EXCERPT PROVIDED
╭──
Traditionally candidates that come to Nevada to meet with Latino leaders address more than economic concerns Hispanics share with other groups. Herzik says they also discuss other issues such as discrimination and immigration.
“Clinton has done that, she has directly gone to Latino groups and tried to tailor a message as well as her general message,” said Herzik adding, “The culinary worker union is also the largest Latino political organization in the state, not usually seen that way but a great number of workers in the culinary union are Latino so immigration issues are important to them.”
According to the recent poll, 62% of Nevada Democratic caucus-goers have already decided on a candidate, with 25% still uncertain. The top issues for voters in the Silver State include the economy with 42% and health care at 19%.
“Nevada was at the bottom of states in terms of adults with medical insurance and we might as well have been at the bottom for kids with medical insurance, but ObamaCare changed all that. Nevada saw incredible growth in coverage for people,” said Herzik.
In the end, Herizk says it’s all about who actually turns out to cast a vote.
“Hillary Clinton has to push her people to the polls. Bernie Sanders does get the advantage of youthful enthusiasm, college students energizing a very liberal part of the party, which is less important in Nevada than in other states, but Sanders is hoping the momentum he has seen in Iowa and New Hampshire carries over,” said Herzik.
╰──
DATA UNDER STUDY
╭──
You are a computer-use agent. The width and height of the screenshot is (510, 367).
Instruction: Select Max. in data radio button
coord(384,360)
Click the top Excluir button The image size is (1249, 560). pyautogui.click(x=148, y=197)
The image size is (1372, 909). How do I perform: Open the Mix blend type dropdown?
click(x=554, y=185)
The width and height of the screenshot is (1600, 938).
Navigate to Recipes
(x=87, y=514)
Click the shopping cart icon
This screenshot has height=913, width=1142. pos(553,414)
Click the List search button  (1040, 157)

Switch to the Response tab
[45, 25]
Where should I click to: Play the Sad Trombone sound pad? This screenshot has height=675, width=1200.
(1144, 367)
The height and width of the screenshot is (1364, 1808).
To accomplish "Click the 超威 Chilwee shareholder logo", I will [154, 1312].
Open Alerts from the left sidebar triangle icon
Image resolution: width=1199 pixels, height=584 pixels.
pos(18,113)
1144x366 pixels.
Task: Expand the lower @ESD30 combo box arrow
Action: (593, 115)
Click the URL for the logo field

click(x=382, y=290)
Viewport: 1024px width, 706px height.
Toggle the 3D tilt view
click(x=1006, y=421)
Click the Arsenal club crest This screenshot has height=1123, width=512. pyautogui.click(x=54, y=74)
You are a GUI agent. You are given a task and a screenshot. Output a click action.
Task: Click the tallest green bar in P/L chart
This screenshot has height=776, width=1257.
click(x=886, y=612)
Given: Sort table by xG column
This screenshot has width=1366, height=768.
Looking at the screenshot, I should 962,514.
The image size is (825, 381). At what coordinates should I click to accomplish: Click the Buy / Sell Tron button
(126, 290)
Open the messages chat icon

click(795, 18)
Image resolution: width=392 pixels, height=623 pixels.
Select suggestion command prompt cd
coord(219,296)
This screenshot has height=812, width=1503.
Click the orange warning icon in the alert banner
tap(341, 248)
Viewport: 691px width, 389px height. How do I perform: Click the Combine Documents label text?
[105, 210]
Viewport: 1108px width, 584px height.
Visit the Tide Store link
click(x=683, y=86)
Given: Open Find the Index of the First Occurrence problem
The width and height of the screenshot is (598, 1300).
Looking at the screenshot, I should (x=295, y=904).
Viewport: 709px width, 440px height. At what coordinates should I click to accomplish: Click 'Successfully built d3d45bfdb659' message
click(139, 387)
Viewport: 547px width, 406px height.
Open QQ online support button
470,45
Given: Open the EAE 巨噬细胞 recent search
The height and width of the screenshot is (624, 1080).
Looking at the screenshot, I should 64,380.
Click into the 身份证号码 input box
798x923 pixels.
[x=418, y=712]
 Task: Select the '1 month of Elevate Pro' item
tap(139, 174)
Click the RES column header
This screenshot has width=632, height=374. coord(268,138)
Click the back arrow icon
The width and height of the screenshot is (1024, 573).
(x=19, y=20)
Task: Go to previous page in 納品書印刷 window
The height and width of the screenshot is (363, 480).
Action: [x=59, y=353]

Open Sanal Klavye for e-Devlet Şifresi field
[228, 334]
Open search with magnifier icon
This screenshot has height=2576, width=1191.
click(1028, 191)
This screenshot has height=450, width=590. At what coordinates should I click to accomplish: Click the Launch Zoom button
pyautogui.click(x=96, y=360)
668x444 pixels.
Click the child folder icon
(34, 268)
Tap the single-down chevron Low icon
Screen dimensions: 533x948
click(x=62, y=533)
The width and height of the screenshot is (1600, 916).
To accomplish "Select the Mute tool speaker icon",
╰──
ACTIVITY LIST
• A. Shorten the paragraph in the Nevada caucus excerpt that begins "According to the recent poll," and keep its main facts.
• B. Repeat the part of the Nevada caucus excerpt that opens with the words containing "Traditionally candidates that" and closes with "care at 19%.".

SOLUTIONS PER TASK
• A. A recent poll found that 62% of Nevada Democratic caucus-goers have chosen a candidate and 25% are still unsure. Voters' top issues are the economy (42%) and health care (19%).

• B.
Traditionally candidates that come to Nevada to meet with Latino leaders address more than economic concerns Hispanics share with other groups. Herzik says they also discuss other issues such as discrimination and immigration.
“Clinton has done that, she has directly gone to Latino groups and tried to tailor a message as well as her general message,” said Herzik adding, “The culinary worker union is also the largest Latino political organization in the state, not usually seen that way but a great number of workers in the culinary union are Latino so immigration issues are important to them.”
According to the recent poll, 62% of Nevada Democratic caucus-goers have already decided on a candidate, with 25% still uncertain. The top issues for voters in the Silver State include the economy with 42% and health care at 19%.